Menos de três horas depois, a campainha tocou. Gonzaga abriu a porta. Era Francisco, de mala e cuia. A cuia era metafórica, mas a mala estava na mão dele, bem gordinha.

– Tu és meu único amigo! – balbuciou Francisco, os lábios tremendo, à beira de uma crise de choro. Pelos olhos vermelhos, não seria a primeira.

– Ouvi parte da ligação e depois me mandaste pra casa – prosseguiu. – Pois bem, encontrei minha mulher transando com o vizinho! Dei umas porradas nele mas não toquei nela, é a mãe dos meus filhos. E deixei-a ficar com a casa, pra ela e as três crianças. – Deu uma fungada e prosseguiu.

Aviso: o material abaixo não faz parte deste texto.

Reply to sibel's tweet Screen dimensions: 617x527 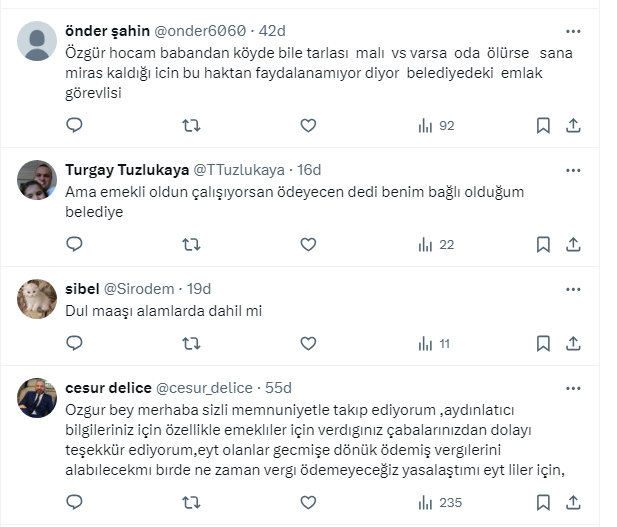click(74, 343)

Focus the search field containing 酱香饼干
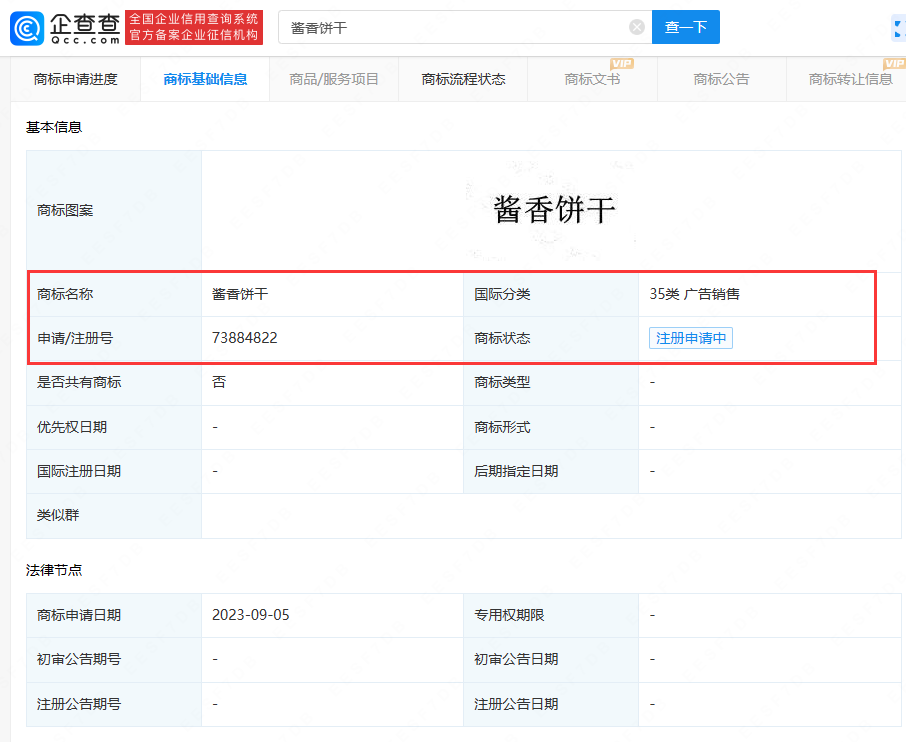click(455, 27)
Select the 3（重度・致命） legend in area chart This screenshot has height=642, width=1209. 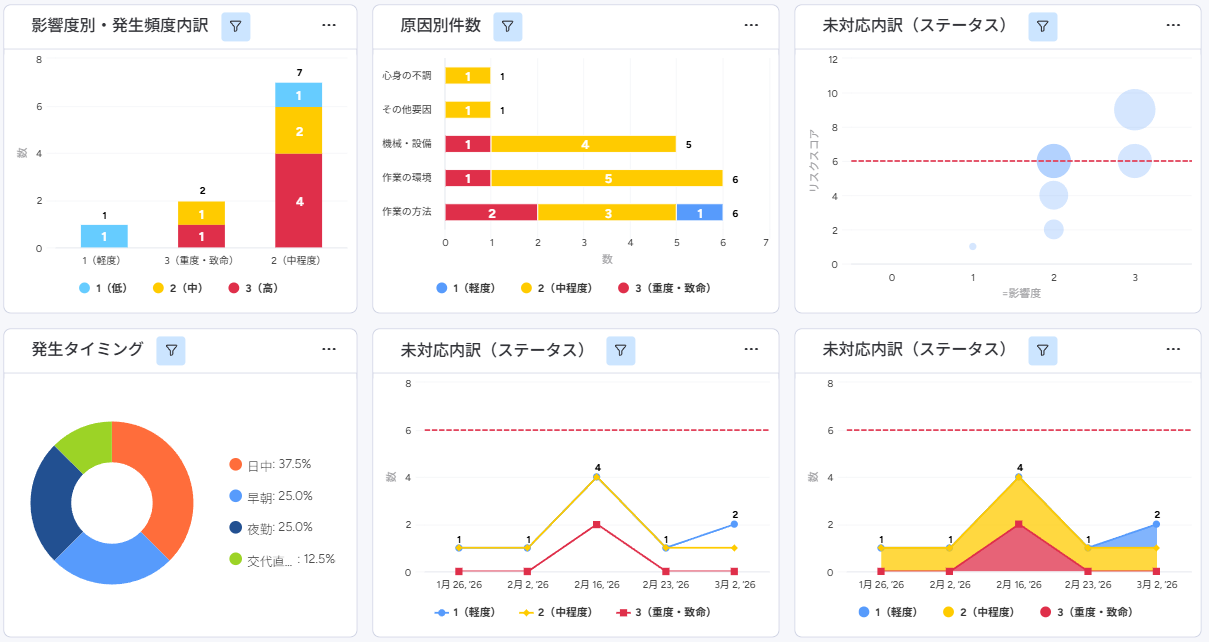tap(1090, 612)
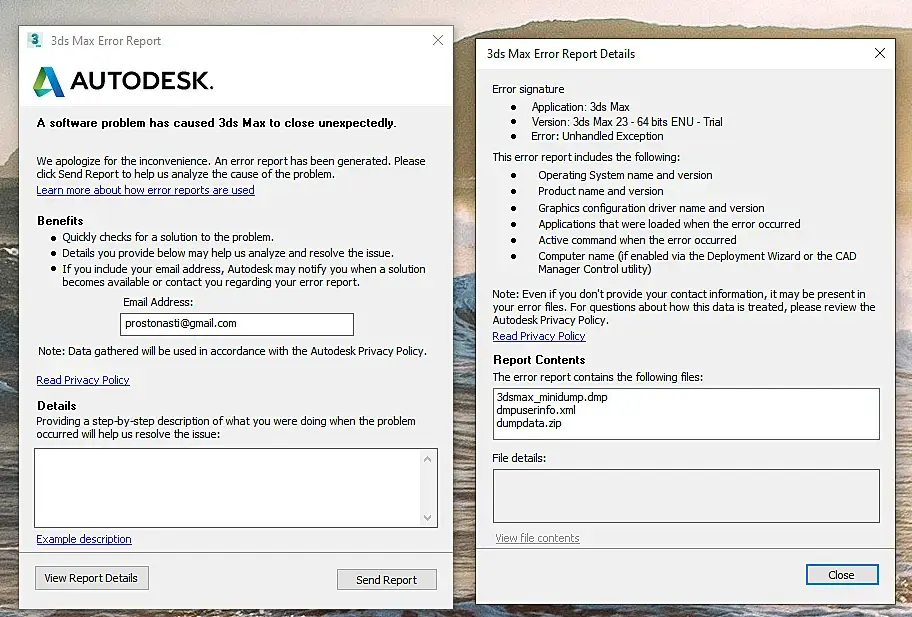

– Então, amigo, vais me abrigar. Pouco tempo, dois, três meses no máximo, Pode deixar que eu compro a birita. Sei que vocês, petralhas, só bebem cachaça, aprenderam com o novededos – provocou, exibindo um lado bolsomínico até então oculto; Gonzaga, fiel eleitor do Lula, teve vontade de estrangulá-lo.

Aparentemente já acostumado com o peso dos chifres, o gado do Bozo sorriu pela primeira vez, revelando os dentes podres.

– Já eu não dispenso um malt uísque. Se caprichares no almoço e no jantar, posso até te oferecer algumas doses. Afinal – e soltou o mantra, que Gonzaga ouviria, numa gastura crescente, ao longo dos cinco meses seguintes –, amigo é pra essas coisas.